**Direction**
From the data below, list the lines starting at the one containing "The height and width of the screenshot is (378, 691)." and ending at the one containing "(x=249, y=200)", both included. Number them and leave out any blank lines.

— Start —

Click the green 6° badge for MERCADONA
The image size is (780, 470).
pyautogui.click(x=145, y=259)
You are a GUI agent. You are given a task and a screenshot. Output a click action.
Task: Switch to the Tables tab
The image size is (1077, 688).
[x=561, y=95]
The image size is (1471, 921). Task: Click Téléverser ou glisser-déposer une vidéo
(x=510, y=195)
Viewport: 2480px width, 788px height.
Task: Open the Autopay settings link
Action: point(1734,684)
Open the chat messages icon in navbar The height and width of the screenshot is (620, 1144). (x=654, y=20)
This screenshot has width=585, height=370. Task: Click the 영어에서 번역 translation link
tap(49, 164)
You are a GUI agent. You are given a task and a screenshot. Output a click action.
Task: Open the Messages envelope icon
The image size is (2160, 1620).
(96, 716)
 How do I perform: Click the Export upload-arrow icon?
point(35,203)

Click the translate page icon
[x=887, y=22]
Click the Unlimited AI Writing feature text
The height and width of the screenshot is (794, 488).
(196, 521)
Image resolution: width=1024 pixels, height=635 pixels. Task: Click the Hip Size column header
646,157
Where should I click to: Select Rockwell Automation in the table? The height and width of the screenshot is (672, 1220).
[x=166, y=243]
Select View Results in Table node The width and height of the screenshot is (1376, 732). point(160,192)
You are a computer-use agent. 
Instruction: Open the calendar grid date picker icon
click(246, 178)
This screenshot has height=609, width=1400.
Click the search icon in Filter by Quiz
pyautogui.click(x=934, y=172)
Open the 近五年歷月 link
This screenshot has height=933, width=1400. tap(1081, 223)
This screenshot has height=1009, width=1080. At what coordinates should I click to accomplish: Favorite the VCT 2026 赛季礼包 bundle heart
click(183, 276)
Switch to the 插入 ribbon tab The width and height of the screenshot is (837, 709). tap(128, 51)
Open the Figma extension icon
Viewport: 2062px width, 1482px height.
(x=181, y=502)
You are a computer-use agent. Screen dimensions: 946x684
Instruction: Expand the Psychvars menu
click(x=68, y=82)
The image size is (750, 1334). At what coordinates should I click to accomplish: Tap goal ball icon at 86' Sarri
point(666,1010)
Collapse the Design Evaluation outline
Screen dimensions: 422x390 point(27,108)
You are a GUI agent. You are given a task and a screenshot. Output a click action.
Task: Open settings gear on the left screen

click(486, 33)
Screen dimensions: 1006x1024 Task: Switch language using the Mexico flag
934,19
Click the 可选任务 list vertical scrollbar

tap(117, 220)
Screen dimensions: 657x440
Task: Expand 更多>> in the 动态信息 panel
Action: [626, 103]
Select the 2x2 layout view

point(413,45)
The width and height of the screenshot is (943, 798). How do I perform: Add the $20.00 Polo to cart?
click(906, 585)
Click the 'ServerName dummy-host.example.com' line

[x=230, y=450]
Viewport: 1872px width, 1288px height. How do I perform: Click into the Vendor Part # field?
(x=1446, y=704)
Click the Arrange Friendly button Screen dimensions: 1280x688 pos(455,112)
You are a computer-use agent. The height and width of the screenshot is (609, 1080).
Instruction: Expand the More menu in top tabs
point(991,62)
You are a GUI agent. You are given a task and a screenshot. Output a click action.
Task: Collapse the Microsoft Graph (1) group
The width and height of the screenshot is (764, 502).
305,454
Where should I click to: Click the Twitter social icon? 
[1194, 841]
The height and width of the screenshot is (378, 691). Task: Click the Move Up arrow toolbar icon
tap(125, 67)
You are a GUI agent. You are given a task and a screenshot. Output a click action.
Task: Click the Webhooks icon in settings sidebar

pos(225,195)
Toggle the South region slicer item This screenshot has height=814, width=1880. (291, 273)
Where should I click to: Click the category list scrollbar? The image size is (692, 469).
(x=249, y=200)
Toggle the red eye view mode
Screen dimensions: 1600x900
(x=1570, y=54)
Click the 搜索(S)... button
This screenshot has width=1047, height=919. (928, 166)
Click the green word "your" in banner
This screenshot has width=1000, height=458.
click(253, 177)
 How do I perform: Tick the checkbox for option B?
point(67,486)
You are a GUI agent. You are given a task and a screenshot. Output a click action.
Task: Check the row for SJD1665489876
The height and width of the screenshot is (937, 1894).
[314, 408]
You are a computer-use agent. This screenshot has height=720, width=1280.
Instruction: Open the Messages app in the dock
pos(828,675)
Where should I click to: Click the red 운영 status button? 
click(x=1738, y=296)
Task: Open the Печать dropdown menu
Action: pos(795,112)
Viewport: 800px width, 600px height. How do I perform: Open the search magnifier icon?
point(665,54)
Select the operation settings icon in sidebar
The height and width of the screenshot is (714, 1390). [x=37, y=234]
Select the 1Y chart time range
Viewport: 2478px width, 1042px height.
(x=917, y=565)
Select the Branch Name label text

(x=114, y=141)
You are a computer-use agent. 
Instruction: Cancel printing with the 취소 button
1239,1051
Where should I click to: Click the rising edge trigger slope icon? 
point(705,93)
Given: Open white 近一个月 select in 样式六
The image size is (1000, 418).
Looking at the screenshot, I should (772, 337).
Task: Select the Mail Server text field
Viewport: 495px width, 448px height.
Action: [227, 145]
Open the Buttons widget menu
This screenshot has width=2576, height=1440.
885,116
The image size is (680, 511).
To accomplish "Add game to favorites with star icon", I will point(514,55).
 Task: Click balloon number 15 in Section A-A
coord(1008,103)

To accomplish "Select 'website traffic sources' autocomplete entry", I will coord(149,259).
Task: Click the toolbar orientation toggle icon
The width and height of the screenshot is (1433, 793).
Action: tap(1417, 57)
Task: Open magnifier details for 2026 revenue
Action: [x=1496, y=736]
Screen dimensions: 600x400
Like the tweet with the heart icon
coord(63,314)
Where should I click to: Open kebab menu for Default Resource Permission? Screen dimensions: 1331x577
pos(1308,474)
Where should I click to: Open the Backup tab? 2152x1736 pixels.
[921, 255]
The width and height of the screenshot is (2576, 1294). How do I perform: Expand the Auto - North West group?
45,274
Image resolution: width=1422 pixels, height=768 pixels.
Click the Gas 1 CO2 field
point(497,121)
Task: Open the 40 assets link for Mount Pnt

— End —

**Finished task**
1. The height and width of the screenshot is (378, 691). Task: Click the Move Up arrow toolbar icon
2. tap(125, 67)
3. You are a GUI agent. You are given a task and a screenshot. Output a click action.
4. Task: Click the Webhooks icon in settings sidebar
5. pos(225,195)
6. Toggle the South region slicer item This screenshot has height=814, width=1880. (291, 273)
7. Where should I click to: Click the category list scrollbar? The image size is (692, 469).
8. (x=249, y=200)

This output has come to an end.